■ **Work order**: Write out the records again, exactly, leaving none out.

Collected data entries
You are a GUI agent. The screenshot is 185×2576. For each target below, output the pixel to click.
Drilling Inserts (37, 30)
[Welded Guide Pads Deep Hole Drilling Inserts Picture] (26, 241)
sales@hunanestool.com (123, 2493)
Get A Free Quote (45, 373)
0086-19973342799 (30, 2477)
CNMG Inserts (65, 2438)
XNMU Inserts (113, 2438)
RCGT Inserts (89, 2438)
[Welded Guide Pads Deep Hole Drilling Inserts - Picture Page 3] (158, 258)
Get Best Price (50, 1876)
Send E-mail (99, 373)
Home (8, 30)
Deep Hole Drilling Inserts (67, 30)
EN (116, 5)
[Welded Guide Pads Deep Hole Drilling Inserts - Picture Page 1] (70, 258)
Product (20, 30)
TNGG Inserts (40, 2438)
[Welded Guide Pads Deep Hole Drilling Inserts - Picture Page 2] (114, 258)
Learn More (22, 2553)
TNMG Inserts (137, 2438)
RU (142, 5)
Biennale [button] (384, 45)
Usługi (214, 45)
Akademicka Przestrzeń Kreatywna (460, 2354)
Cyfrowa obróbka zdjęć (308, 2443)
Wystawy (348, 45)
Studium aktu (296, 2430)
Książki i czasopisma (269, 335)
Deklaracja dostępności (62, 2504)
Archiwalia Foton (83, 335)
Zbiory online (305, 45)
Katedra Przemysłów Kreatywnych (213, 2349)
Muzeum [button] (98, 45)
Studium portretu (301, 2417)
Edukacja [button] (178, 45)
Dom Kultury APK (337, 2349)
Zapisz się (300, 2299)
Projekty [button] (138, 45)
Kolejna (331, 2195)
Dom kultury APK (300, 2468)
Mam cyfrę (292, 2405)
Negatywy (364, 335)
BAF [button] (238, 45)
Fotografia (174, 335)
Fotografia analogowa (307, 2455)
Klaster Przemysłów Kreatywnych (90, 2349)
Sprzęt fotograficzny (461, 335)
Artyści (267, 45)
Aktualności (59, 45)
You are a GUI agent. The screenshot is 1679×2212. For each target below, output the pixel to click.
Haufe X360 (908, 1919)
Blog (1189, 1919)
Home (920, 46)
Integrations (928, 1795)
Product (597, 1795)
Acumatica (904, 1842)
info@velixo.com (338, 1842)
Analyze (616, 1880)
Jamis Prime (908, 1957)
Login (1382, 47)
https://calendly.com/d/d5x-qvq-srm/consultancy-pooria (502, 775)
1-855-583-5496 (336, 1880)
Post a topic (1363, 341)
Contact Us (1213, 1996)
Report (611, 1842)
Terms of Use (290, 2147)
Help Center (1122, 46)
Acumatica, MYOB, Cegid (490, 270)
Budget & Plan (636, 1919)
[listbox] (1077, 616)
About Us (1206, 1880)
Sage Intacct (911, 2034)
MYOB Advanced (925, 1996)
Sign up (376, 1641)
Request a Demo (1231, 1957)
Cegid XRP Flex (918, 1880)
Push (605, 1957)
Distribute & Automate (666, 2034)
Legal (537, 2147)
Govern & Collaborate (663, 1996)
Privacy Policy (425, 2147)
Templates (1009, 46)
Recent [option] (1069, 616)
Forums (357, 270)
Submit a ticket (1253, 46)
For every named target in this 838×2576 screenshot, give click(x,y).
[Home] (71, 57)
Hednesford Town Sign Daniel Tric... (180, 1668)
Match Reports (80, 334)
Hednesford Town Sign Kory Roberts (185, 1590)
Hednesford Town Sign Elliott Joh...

■ **Solution for this task**:
You are a GUI agent. The screenshot is 185×2576. For each target below, output the pixel to click.
Drilling Inserts (37, 30)
[Welded Guide Pads Deep Hole Drilling Inserts Picture] (26, 241)
sales@hunanestool.com (123, 2493)
Get A Free Quote (45, 373)
0086-19973342799 (30, 2477)
CNMG Inserts (65, 2438)
XNMU Inserts (113, 2438)
RCGT Inserts (89, 2438)
[Welded Guide Pads Deep Hole Drilling Inserts - Picture Page 3] (158, 258)
Get Best Price (50, 1876)
Send E-mail (99, 373)
Home (8, 30)
Deep Hole Drilling Inserts (67, 30)
EN (116, 5)
[Welded Guide Pads Deep Hole Drilling Inserts - Picture Page 1] (70, 258)
Product (20, 30)
TNGG Inserts (40, 2438)
[Welded Guide Pads Deep Hole Drilling Inserts - Picture Page 2] (114, 258)
Learn More (22, 2553)
TNMG Inserts (137, 2438)
RU (142, 5)
Biennale [button] (384, 45)
Usługi (214, 45)
Akademicka Przestrzeń Kreatywna (460, 2354)
Cyfrowa obróbka zdjęć (308, 2443)
Wystawy (348, 45)
Studium aktu (296, 2430)
Książki i czasopisma (269, 335)
Deklaracja dostępności (62, 2504)
Archiwalia Foton (83, 335)
Zbiory online (305, 45)
Katedra Przemysłów Kreatywnych (213, 2349)
Muzeum [button] (98, 45)
Studium portretu (301, 2417)
Edukacja [button] (178, 45)
Dom Kultury APK (337, 2349)
Zapisz się (300, 2299)
Projekty [button] (138, 45)
Kolejna (331, 2195)
Dom kultury APK (300, 2468)
Mam cyfrę (292, 2405)
Negatywy (364, 335)
BAF [button] (238, 45)
Fotografia (174, 335)
Fotografia analogowa (307, 2455)
Klaster Przemysłów Kreatywnych (90, 2349)
Sprzęt fotograficzny (461, 335)
Artyści (267, 45)
Aktualności (59, 45)
You are a GUI agent. The screenshot is 1679×2212. For each target below, output the pixel to click.
Haufe X360 (908, 1919)
Blog (1189, 1919)
Home (920, 46)
Integrations (928, 1795)
Product (597, 1795)
Acumatica (904, 1842)
info@velixo.com (338, 1842)
Analyze (616, 1880)
Jamis Prime (908, 1957)
Login (1382, 47)
https://calendly.com/d/d5x-qvq-srm/consultancy-pooria (502, 775)
1-855-583-5496 (336, 1880)
Post a topic (1363, 341)
Contact Us (1213, 1996)
Report (611, 1842)
Terms of Use (290, 2147)
Help Center (1122, 46)
Acumatica, MYOB, Cegid (490, 270)
Budget & Plan (636, 1919)
[listbox] (1077, 616)
About Us (1206, 1880)
Sage Intacct (911, 2034)
MYOB Advanced (925, 1996)
Sign up (376, 1641)
Request a Demo (1231, 1957)
Cegid XRP Flex (918, 1880)
Push (605, 1957)
Distribute & Automate (666, 2034)
Legal (537, 2147)
Govern & Collaborate (663, 1996)
Privacy Policy (425, 2147)
Templates (1009, 46)
Recent [option] (1069, 616)
Forums (357, 270)
Submit a ticket (1253, 46)
For every named target in this 838×2576 screenshot, give click(x,y).
[Home] (71, 57)
Hednesford Town Sign Daniel Tric... (180, 1668)
Match Reports (80, 334)
Hednesford Town Sign Kory Roberts (185, 1590)
Hednesford Town Sign Elliott Joh...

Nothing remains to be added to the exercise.